A letra escrita por Arnaldo Antunes, dos Titãs, foi gravada por Jorge Benjor no ano passado com um arranjo de "dixieland". Estranhamente, a gravadora WEA preferiu não incluí-la no LP "Benjor" (1989). Só lançou-a em fita cassete e disc laser. A versão de Gal é um funk.

08 - "Brilho de Beleza" 
Sucesso em Salvador, mais conhecido por "Muzenza do Reggae", é um reggae exaltação ao compositor jamaicano Bob Marley (1944/1981), feita pelo Nego Tenga, do bloco afro Muzenza, de Salvador. Caetano cantou a música no show "Estrangeiro", que percorreu o Brasil, ano passado. Gal a reinterpreta como samba-reggae, mais rápido que o original.

09 - "Alguém Me Disse"
Bolero composto por Jair Amorim e Evaldo Gouveia e gravado em 1960 pelo cantor baiano Anísio Silva (1923/1989). Na voz de Gal, é um dos temas da novela "Tieta" da Rede Globo e a música programada pela BMG Ariola pra tocar na rádio. Segundo Wally, Anísio Silva foi o pai do bolero "cool". Gal dá um toque de samba canção à música.

10 -  "Nua Idéia"
Outra exclusiva de Caetano para Gal. É a segunda parceria do compositor com João Donato. A primeira foi "A Rã", cantada por Gal no disco "Cantar" (1974). O arranjo de Donato, que também piano nessa faixa, usa cordas e o ritmo cadenciado do beguini, o ritmo caribenho de sucesso nos EUA nas décadas de 30 e 40.

11 -  "Zanzando"
Lambada do percussionista Carlinhos Brown, também autor de "Meia Lua Inteira", sucesso na voz de Caetano Veloso. "Zanzando" foi composta especialmente para Gal e já faz sucesso nas rádios de Salvador. Brown aciona sua maquininha de "nonsenses" metonimicos nos versos "Meu beijo né de boca/Meu bem é de coração/De boné abrindo o brejo/água suja de sabão".

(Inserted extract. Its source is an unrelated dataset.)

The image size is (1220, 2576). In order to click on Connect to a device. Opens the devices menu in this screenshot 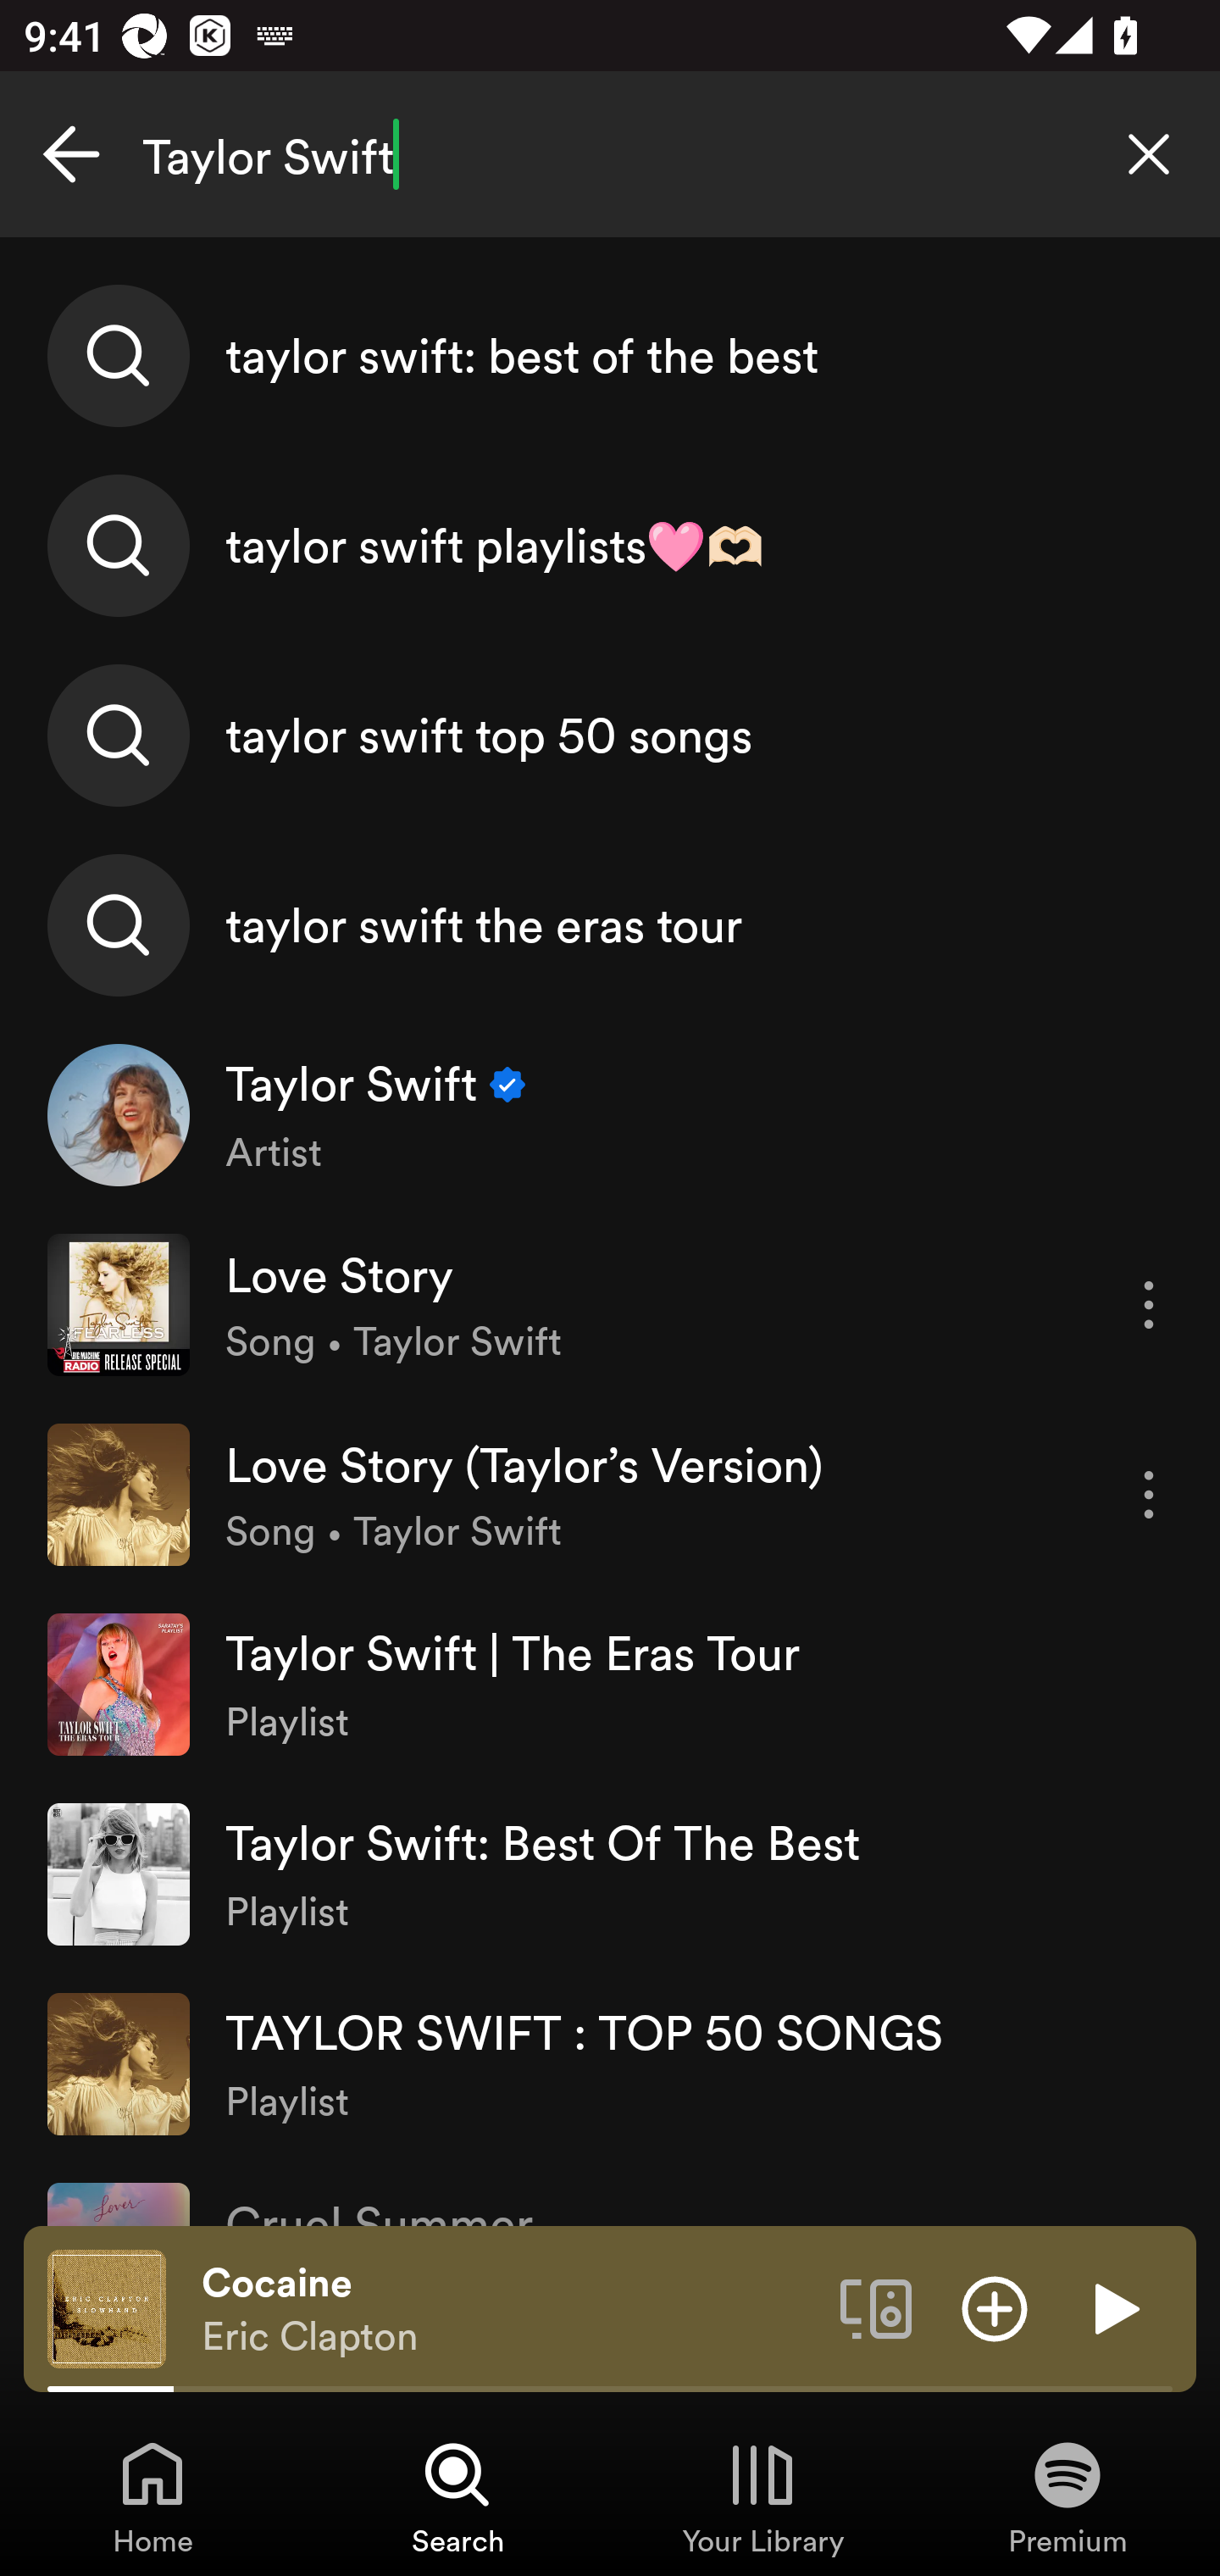, I will do `click(876, 2307)`.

12 -  "I Didn't Know What Time It Was"
Composta em 1938 pela dupla Rogers & Hart. Foi cantada pela primeira vez na peça musical "Garotas em Pencas", de 1939. A canção recebeu versões de Frank Sinatra (1957), Ella Fitzgerald ( 1956), Billie Holliday (1957) e Casandra Wilson (1988), entre outros.

Comentários

  1. O Giron (autor da resenha) adorava polemizar (o politicamente correto atingiu até a crítica).O álbum ''eclético'' da Marisa Monte também é lindo.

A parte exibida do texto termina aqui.